::: Text zur Prüfung :::

Ich hoffe, meine Antwort bringt ein klein wenig mehr Klarheit. Für tiefergreifende Antworten bräuchte ich natürlich mehr Einblicke in die genauen Umstände.
Liebe Grüße,
Marion vom Inspiriert-Sein Team
Hallo Marion,
ich bin unlängst darauf gestoßen, dass man zwischen Gefühl und Emotion unterscheiden kann.
So wie du das hier beschreibst, verstehe ich das Entstehen eines Gefühles folgendermaßen:
1) durch Wahrnehmung erlebe ich ein „echtes Gefühl“ = Emotion, zB. traurig, hoffnungslos, enttäuscht
2) es tauchen unmittelbar Gedanken wie zB. „du bist schuld“ auf
3) wodurch wieder unmittelbar ein Gefühl wie zB Wut auftaucht.
Nun kommen mir ein paar Fragen:
*) Woher kommt diese Unterscheidung von Gefühl und Emotion (Literatur?) ?
*) Vielleicht habe ich das falsch verstanden, hast du andere Beispiele? Welche „Gefühle“ kann ich zu den von Gedanken erzeugten Gefühlen zuordnen, welche zu den Emotionen?
*) traurig, hoffnungslos, enttäuscht sind doch auch durch Gedanken erzeugte Gefühle, nicht?
*) Brauche ich also diese Unterscheidung?
Danke für deine Geduld, Stefan
Hallo Stefan,
vielen Dank für Deinen Kommentar und Deine Fragen. Also der Unterschied zwischen Gefühl und Emotion wird vor allem im psychologischen Bereich getroffen, es geht hierbei darum, zu unterscheiden zwischen der Erstwahrnehmung mit unseren Sinnen und dem, was wir mit unseren Gedanken daraus machen. Hunger oder Angst sind idR Primärgefühle ohne die Verfälschung unseres Verstandes. Wut, Ärger oder Schuld hingegen sind häufig erst die Folge unserer Gedanken / Bewertung und damit den Emotionen zuzuordnen. Sehr schön erklärt wird das zB auch hier: http://www.spiriforum.net/artikel/a48-gefuehl-emotion.php.
Ob wir zwischen Gefühlen und Emotionen unterscheiden müssen, liegt sicher im Auge des Betrachters. Im der Gewaltfreien Kommunikation empfand ich es jedoch als sehr erhellend zwischen diesen beiden Formen zu unterscheiden.

:::

**Arbeitsauftrag 1**
Beantworte diese Fragen zum Text zur Prüfung:
(a) Welche drei Beispiele nennt Stefan in Schritt 1) für ein „echtes Gefühl“?
(b) Welche beiden Beispiele führt Marion als Primärgefühle an?
(c) In welchem Bereich wird laut Marion der Unterschied zwischen Gefühl und Emotion vor allem getroffen?

::: Bereitgestellte Daten :::

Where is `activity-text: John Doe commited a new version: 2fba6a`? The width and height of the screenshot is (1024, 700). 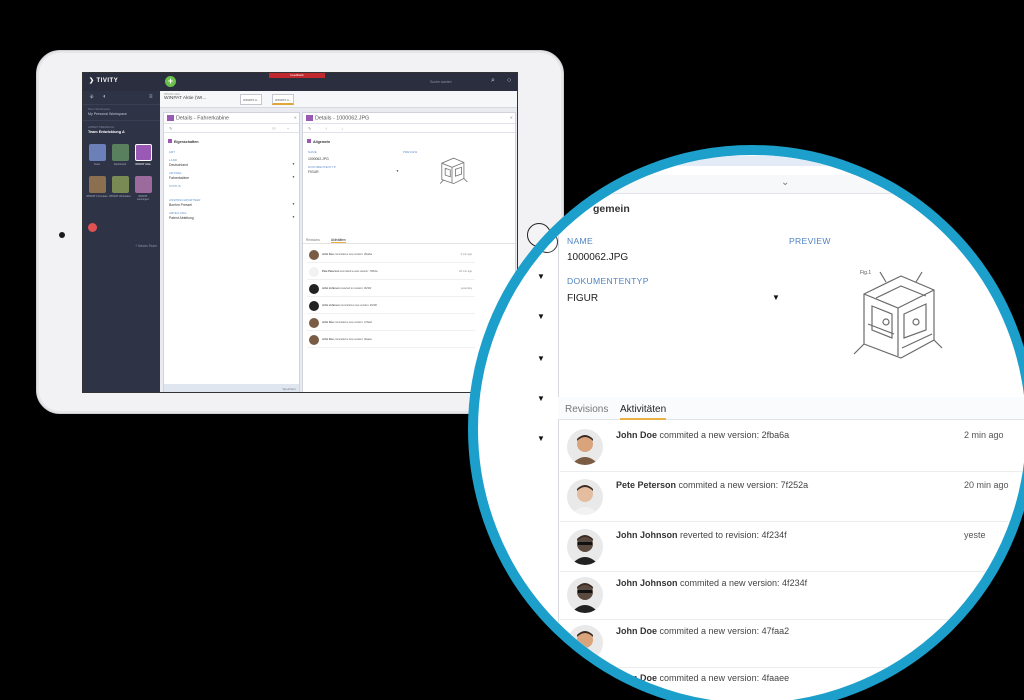 activity-text: John Doe commited a new version: 2fba6a is located at coordinates (702, 435).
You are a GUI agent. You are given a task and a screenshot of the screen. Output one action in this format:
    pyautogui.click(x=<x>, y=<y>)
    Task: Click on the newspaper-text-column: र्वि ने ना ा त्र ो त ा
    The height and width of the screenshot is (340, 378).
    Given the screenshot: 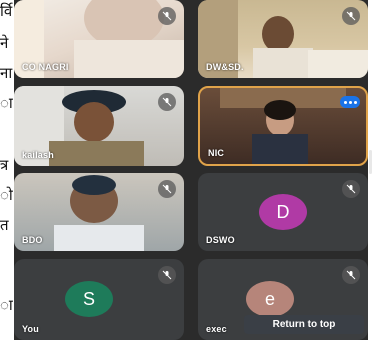 What is the action you would take?
    pyautogui.click(x=7, y=170)
    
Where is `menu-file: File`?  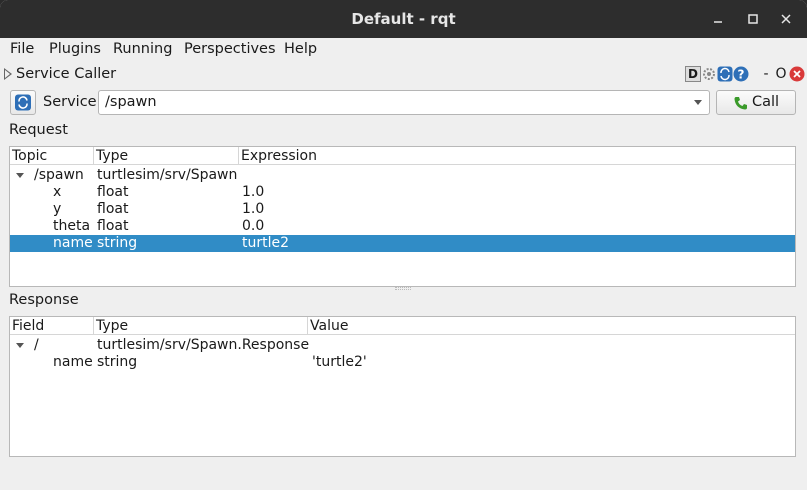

:::

**Arbeitsauftrag 2**
Gib aus der Auflistung die Zeilen von der Zeile mit „You are a GUI“ bis einschließlich der Zeile mit „The height and“ als nummerierte Liste wieder und lass dabei Leerzeilen weg.

**Ausgabe 1**
(a) traurig, hoffnungslos, enttäuscht
(b) Hunger und Angst
(c) vor allem im psychologischen Bereich

**Ausgabe 2**
1. You are a GUI agent. You are given a task and a screenshot of the screen. Output one action in this format:
2.     pyautogui.click(x=<x>, y=<y>)
3.     Task: Click on the newspaper-text-column: र्वि ने ना ा त्र ो त ा
4.     The height and width of the screenshot is (340, 378).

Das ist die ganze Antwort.